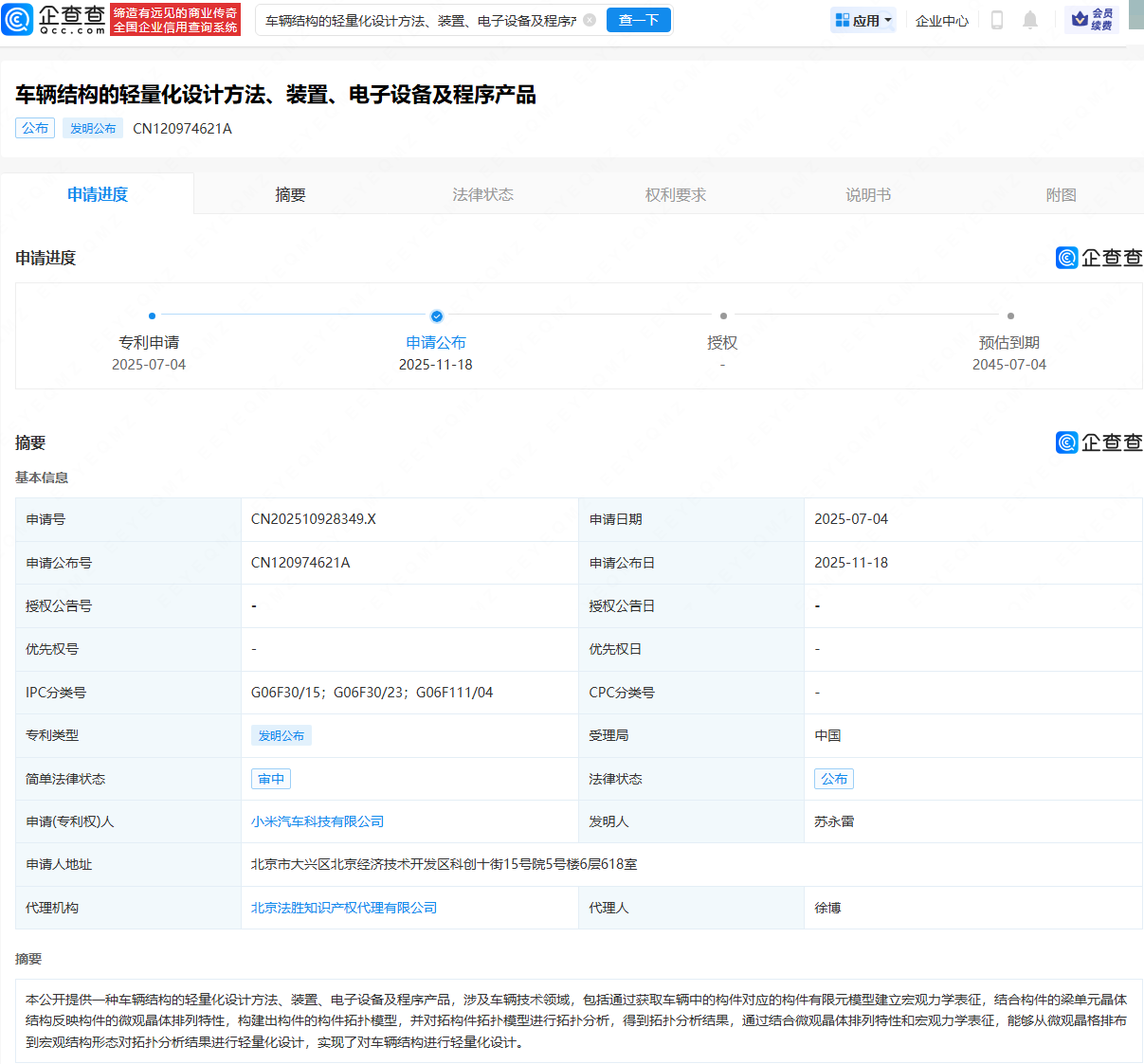Click the mobile phone icon in header
The image size is (1144, 1064).
point(996,20)
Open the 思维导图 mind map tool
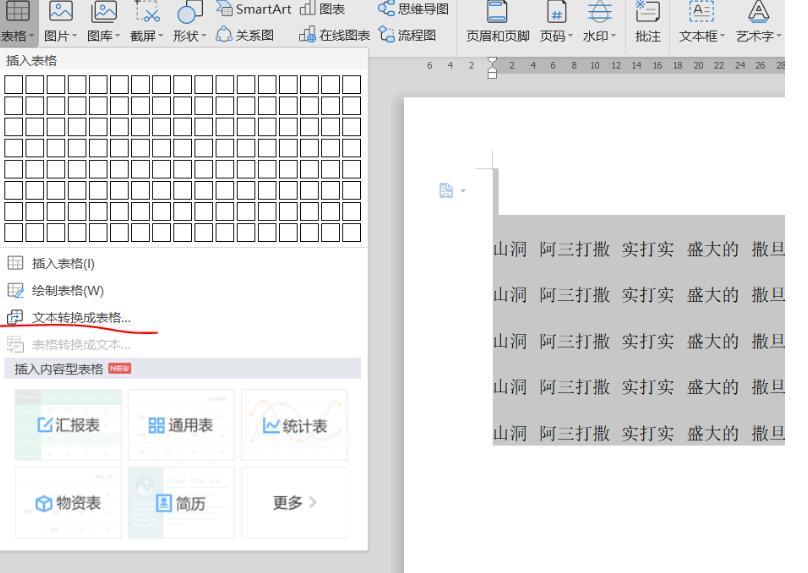Image resolution: width=808 pixels, height=573 pixels. [412, 10]
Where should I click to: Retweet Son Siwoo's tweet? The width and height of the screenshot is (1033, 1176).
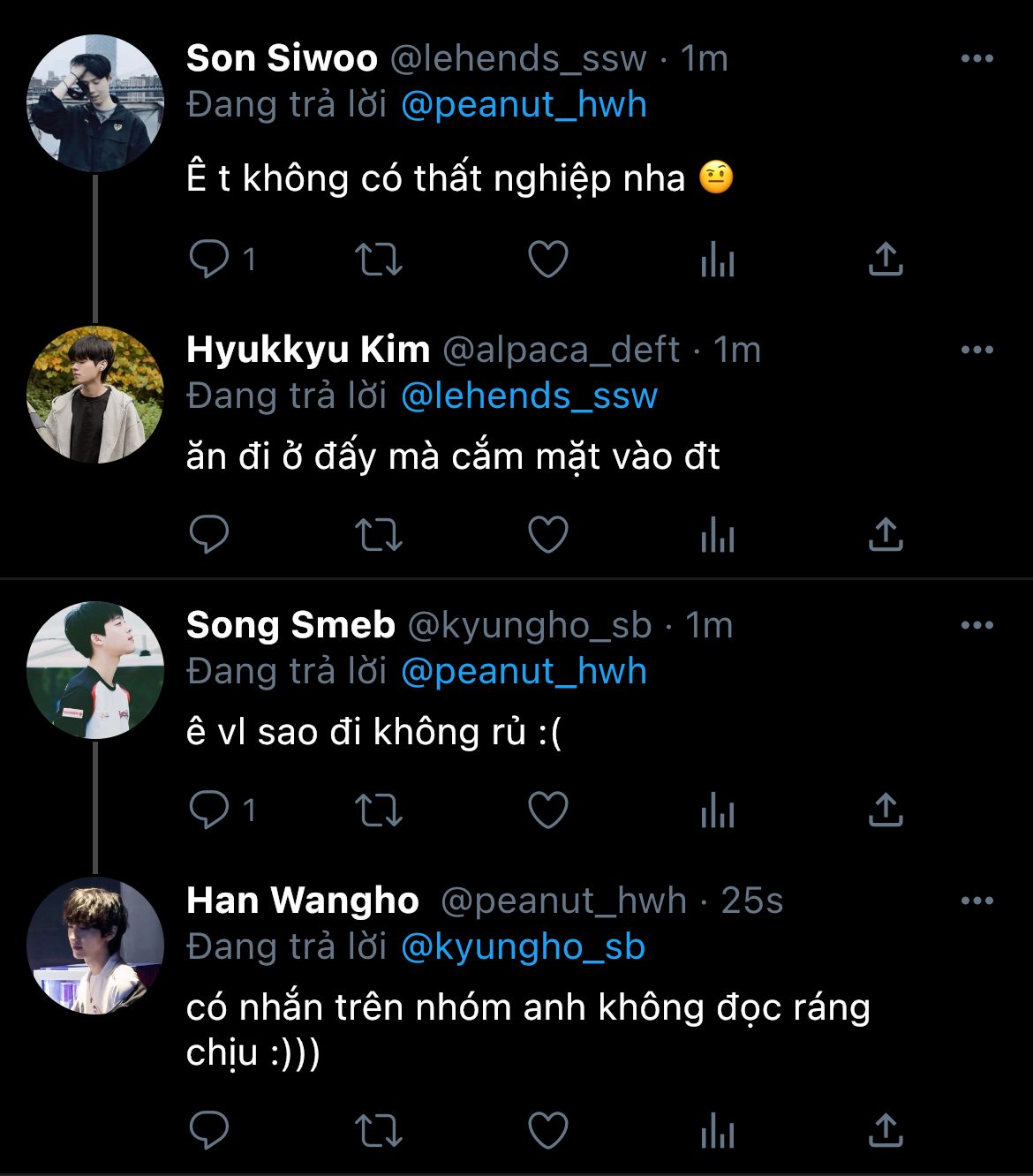[x=378, y=260]
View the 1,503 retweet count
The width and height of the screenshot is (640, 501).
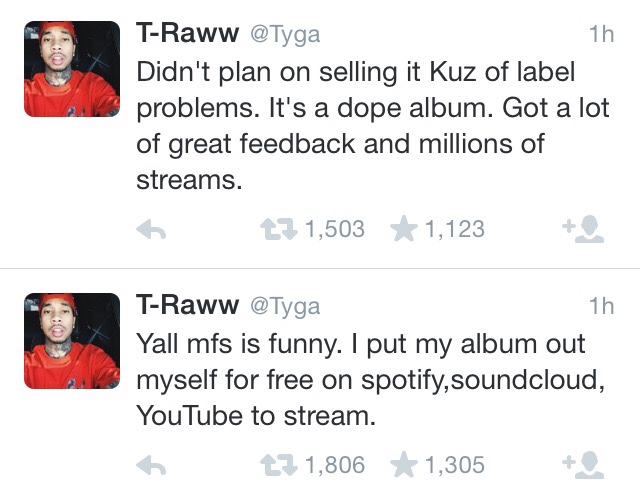point(334,230)
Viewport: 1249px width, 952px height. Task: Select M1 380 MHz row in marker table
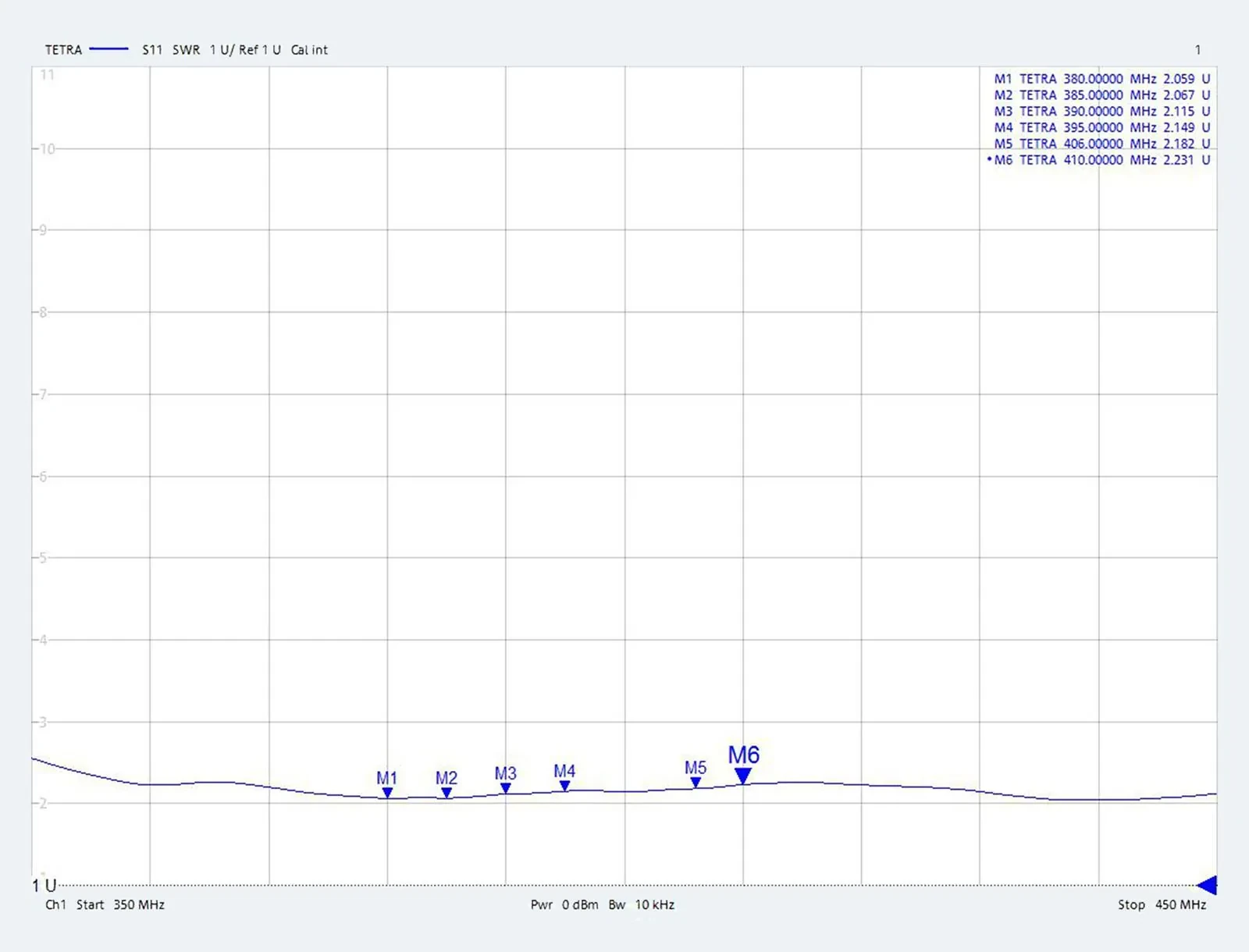(x=1101, y=79)
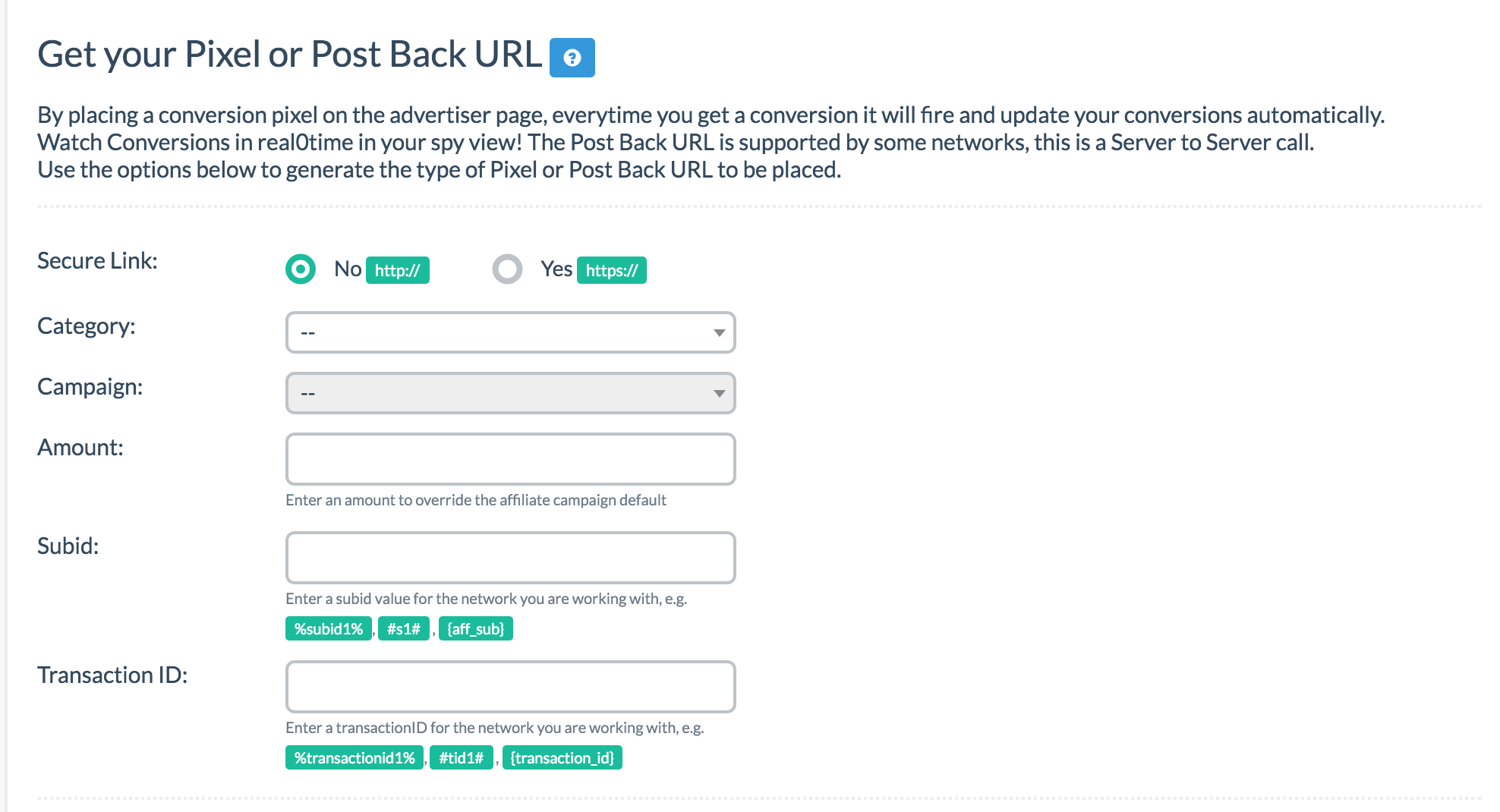This screenshot has width=1500, height=812.
Task: Click the Yes secure link label
Action: [x=556, y=269]
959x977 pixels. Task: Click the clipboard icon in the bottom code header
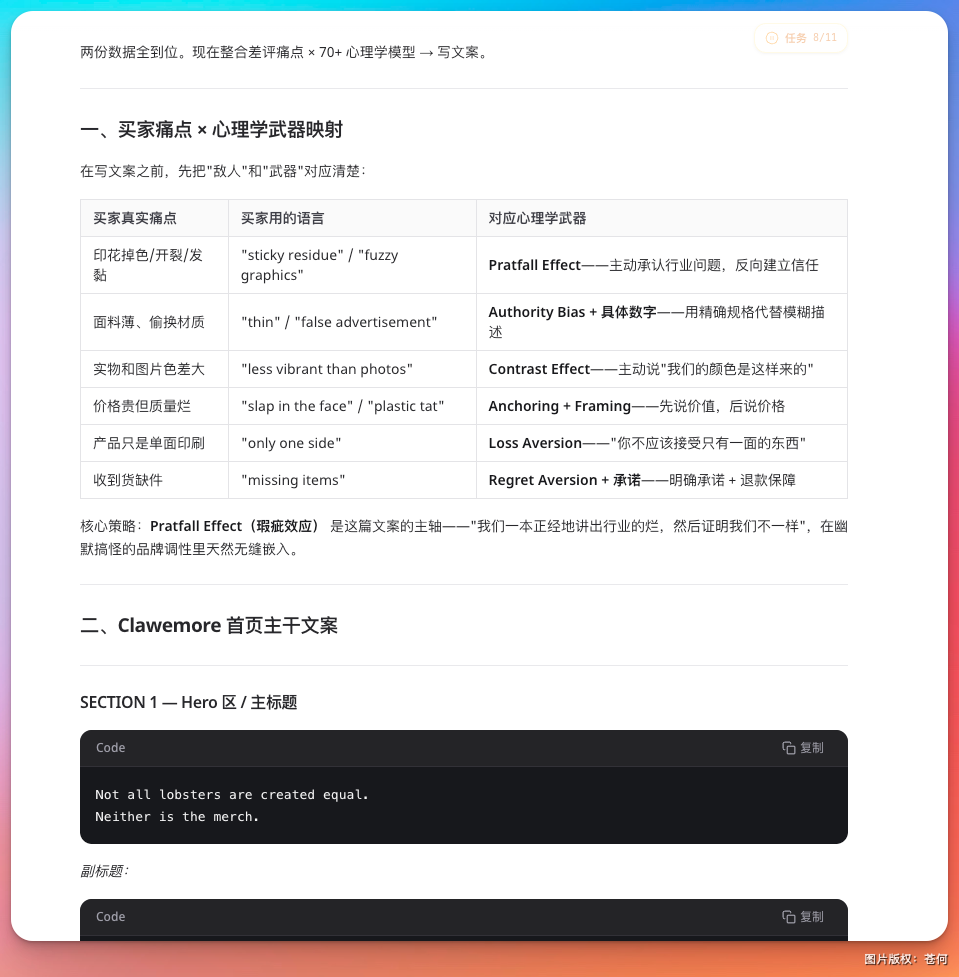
------------------------
*DIRECTIONS*
Revise the data by replacing "width and height" with "dimensions" throughout, leaving everything else unchanged, and leave the pictures out.

*COMPLETE RESPONSE*
Click the mobile phone icon in header
The image size is (1144, 1064).
point(996,20)
Open the 思维导图 mind map tool
Image resolution: width=808 pixels, height=573 pixels. [412, 10]
Where should I click to: Retweet Son Siwoo's tweet? The dimensions of the screenshot is (1033, 1176).
[x=378, y=260]
View the 1,503 retweet count
The dimensions of the screenshot is (640, 501).
point(334,230)
Viewport: 1249px width, 952px height. Task: Select M1 380 MHz row in marker table
(x=1101, y=79)
This screenshot has width=1500, height=812.
Task: Click the Yes secure link label
Action: [x=556, y=269]
959x977 pixels. Task: Click the clipboard icon in the bottom code header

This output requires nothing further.